Mental health is personal for Mia Hayden. She’s a student at Thunder Ridge High School in Highlands Ranch, and last year, her friend committed suicide.

Hayden and two other Thunder Ridge students joined Attorney General Cynthia Coffman this week at the Anschutz Medical Campus, when Coffman announced a $2.8 million grant for mental health research and treatment.

“As much as politicians use the word ‘crisis’, it fits,” Coffman said.

This year, calls to the statewide crisis hotline Safe2Tell increased by 74 percent from the prior school year, mostly on suicide and drug issues. The Denver metro has also been rocked by a recent spate of student suicides, which is now the top cause of death for 10-24 year-old Coloradans.

Hayden, along with Rohan Nipunge and Melanie Zhou, had won a $10,000 grant of their own for a mental health nonprofit agency, Oasis, which aims to put more counselors in Douglas County schools.

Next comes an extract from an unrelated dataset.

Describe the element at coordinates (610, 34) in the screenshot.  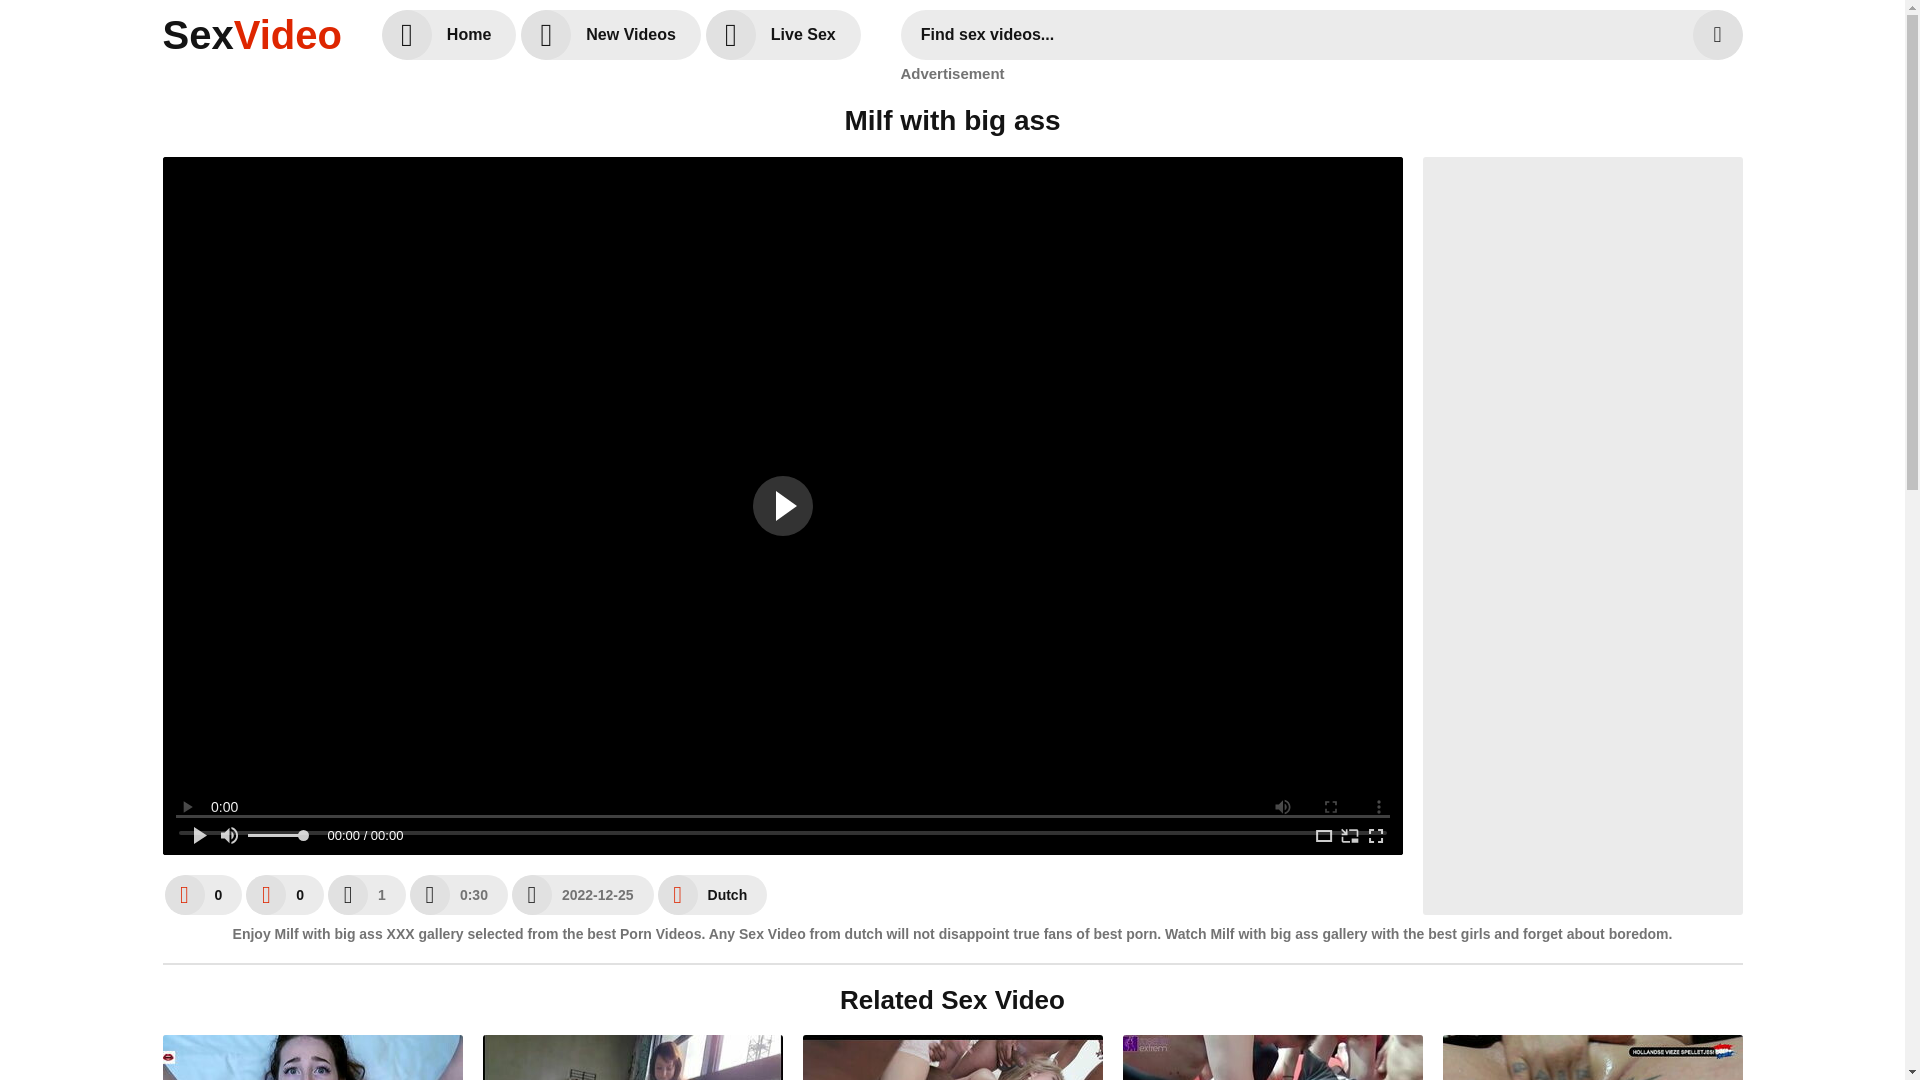
I see `New Videos` at that location.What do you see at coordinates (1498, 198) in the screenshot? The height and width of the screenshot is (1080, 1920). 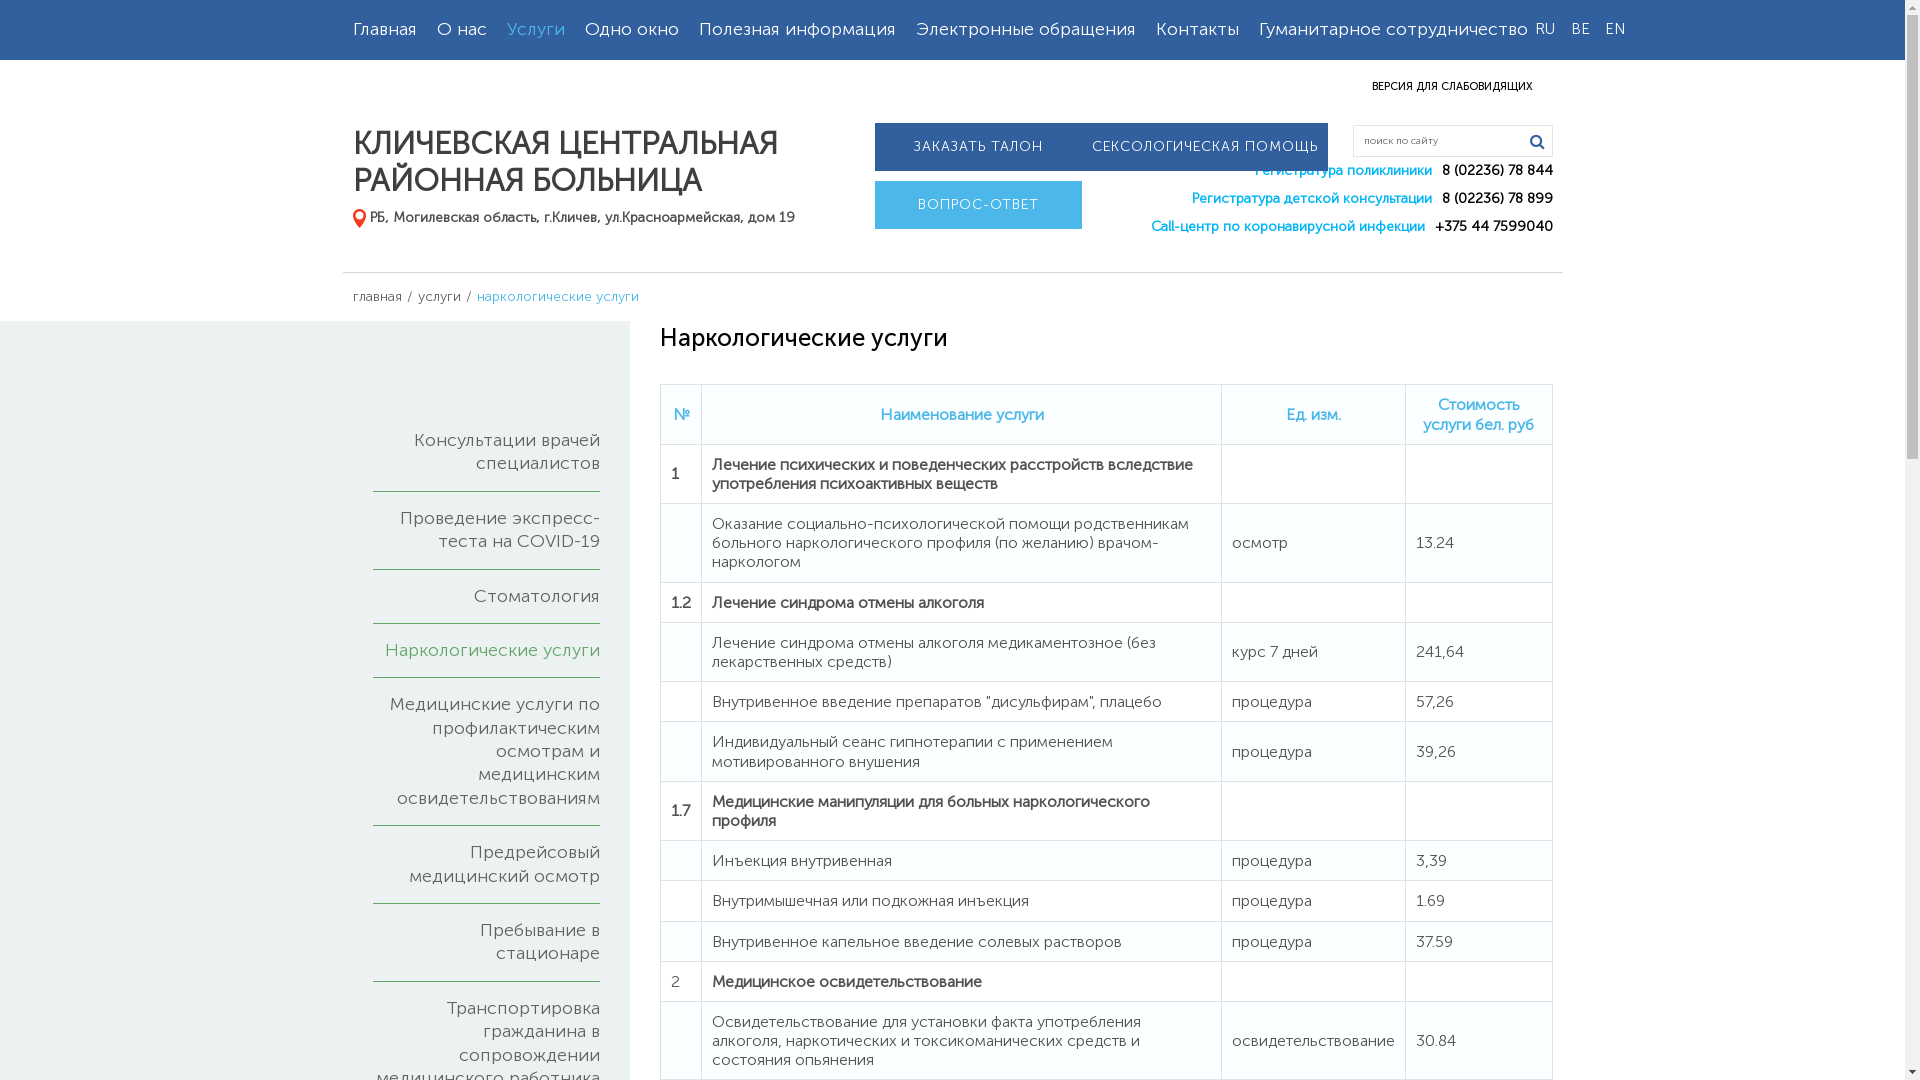 I see `8 (02236) 78 899` at bounding box center [1498, 198].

“We hear about kids all over in news stories and things like that, but no one really feels the effect until it happens to them,” Hayden said. “And all three of us went through that last year.”

Getting political

Andrew Romanoff, former state House Speaker and now president of Mental Health Colorado, also joined Coffman at the press conference. He said mental health touches most people’s lives. He pointed to the Thunder Ridge students as well as mental health initiatives in Pueblo, Westminster and counties including Denver as indicators that people are beginning to think differently about mental illness. 

“I think a lot of communities are realizing the importance of funding mental health care,” he said. “Turns out it is a lot cheaper and effective to treat mental illness than ignore it or criminalize it.”

Mental health is now a top issue in many statewide elections.

In the race for governor, Republican candidate Walker Stapleton has prioritized integrating mental health care into primary care for insurance providers in the state.

On his website, Democratic opponent Jared Polis said he aims to build better mental health resources in schools.

Romanoff and Mental Health Colorado recently surveyed all candidates for Governor and the state General Assembly, finding 94 percent of the 100 responders supported increasing availability for mental health services in schools.

State Sen. Rhonda Fields, a Democrat representing much of Aurora and the plains to the East, sponsored a bill earlier this year requiring the Colorado Department of Education to research evidence-based strategies to reduce bullying in schools.

The bill, SB 151, was inspired by the suicide of Ashawnty Davis, a 10-year-old student living in Aurora who reportedly killed herself because of bullying. The education department will present new guidelines to Fields in the coming weeks, which could then become statewide policies.

Fields also said the Legislature set aside $30 million to put more social workers in schools along with more school security personnel. That means helping students get the help they need before they end up in the school to prison pipeline, or worse, she said.

Democratic Rep. Dafna Michaelson-Jenet said her engagement in politics was inspired by her son, who has autism and struggled in school, but he didn’t have access to a mental health professional in his school.

At one point, she said, he felt so frustrated at school that he tried to jump out of a window.

Michaelson-Jenet said she will sponsor a bill to address suicide in schools by placing one social worker for every 100 students in a school. The social worker would continue  to work with students as they age, forming relationships and preventing kids from getting off path.

“That focus will reduce both suicide and youth incarceration because it is that group of kids who are being missed by the system,” Michaelson-Jenet said. She supports ballot measure 5A and said the two programs would fit together.

At a press conference on Tuesday, Hayden and other students were lauded for their advocacy. They said that students have to advocate for each other, or the stigma of coming forward with mental health issues will be too much of a barrier for kids who need treatment.

Coffman said many politicians are using mental health as a campaign slogan, but underscored the severity of Colorado’s mental health crisis.

“From a cynical, political perspective, there is a lot of excitement — politically — to help them,” Coffman said. “If it does that’s great.”